## Activity
Take the entries below and return them unchanged.

::::::::::

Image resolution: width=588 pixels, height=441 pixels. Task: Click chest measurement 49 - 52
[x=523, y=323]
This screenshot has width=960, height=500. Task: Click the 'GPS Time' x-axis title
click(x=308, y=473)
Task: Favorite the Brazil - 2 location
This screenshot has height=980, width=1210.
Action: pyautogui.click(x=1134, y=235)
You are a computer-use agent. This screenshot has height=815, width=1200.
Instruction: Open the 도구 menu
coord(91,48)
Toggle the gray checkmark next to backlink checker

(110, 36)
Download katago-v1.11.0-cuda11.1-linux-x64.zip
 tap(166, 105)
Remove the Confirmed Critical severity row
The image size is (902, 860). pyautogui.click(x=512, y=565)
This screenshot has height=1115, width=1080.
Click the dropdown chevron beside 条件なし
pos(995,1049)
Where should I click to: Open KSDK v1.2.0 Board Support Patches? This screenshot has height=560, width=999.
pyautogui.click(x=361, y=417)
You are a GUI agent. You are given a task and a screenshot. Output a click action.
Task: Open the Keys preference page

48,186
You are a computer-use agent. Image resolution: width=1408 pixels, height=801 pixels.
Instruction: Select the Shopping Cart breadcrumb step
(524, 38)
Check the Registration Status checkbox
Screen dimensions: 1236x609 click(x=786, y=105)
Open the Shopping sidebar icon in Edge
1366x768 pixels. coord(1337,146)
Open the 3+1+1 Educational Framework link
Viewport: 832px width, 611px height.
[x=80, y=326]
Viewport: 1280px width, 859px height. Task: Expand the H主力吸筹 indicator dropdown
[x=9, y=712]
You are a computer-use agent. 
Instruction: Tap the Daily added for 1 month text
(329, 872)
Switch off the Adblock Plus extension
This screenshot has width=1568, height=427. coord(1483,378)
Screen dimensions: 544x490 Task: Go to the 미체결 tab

::::::::::

## Response
Image resolution: width=588 pixels, height=441 pixels. Task: Click chest measurement 49 - 52
[x=523, y=323]
This screenshot has width=960, height=500. Task: Click the 'GPS Time' x-axis title
click(x=308, y=473)
Task: Favorite the Brazil - 2 location
This screenshot has height=980, width=1210.
Action: pyautogui.click(x=1134, y=235)
You are a computer-use agent. This screenshot has height=815, width=1200.
Instruction: Open the 도구 menu
coord(91,48)
Toggle the gray checkmark next to backlink checker

(110, 36)
Download katago-v1.11.0-cuda11.1-linux-x64.zip
 tap(166, 105)
Remove the Confirmed Critical severity row
The image size is (902, 860). pyautogui.click(x=512, y=565)
This screenshot has height=1115, width=1080.
Click the dropdown chevron beside 条件なし
pos(995,1049)
Where should I click to: Open KSDK v1.2.0 Board Support Patches? This screenshot has height=560, width=999.
pyautogui.click(x=361, y=417)
You are a GUI agent. You are given a task and a screenshot. Output a click action.
Task: Open the Keys preference page

48,186
You are a computer-use agent. Image resolution: width=1408 pixels, height=801 pixels.
Instruction: Select the Shopping Cart breadcrumb step
(524, 38)
Check the Registration Status checkbox
Screen dimensions: 1236x609 click(x=786, y=105)
Open the Shopping sidebar icon in Edge
1366x768 pixels. coord(1337,146)
Open the 3+1+1 Educational Framework link
Viewport: 832px width, 611px height.
[x=80, y=326]
Viewport: 1280px width, 859px height. Task: Expand the H主力吸筹 indicator dropdown
[x=9, y=712]
You are a computer-use agent. 
Instruction: Tap the Daily added for 1 month text
(329, 872)
Switch off the Adblock Plus extension
This screenshot has width=1568, height=427. coord(1483,378)
Screen dimensions: 544x490 Task: Go to the 미체결 tab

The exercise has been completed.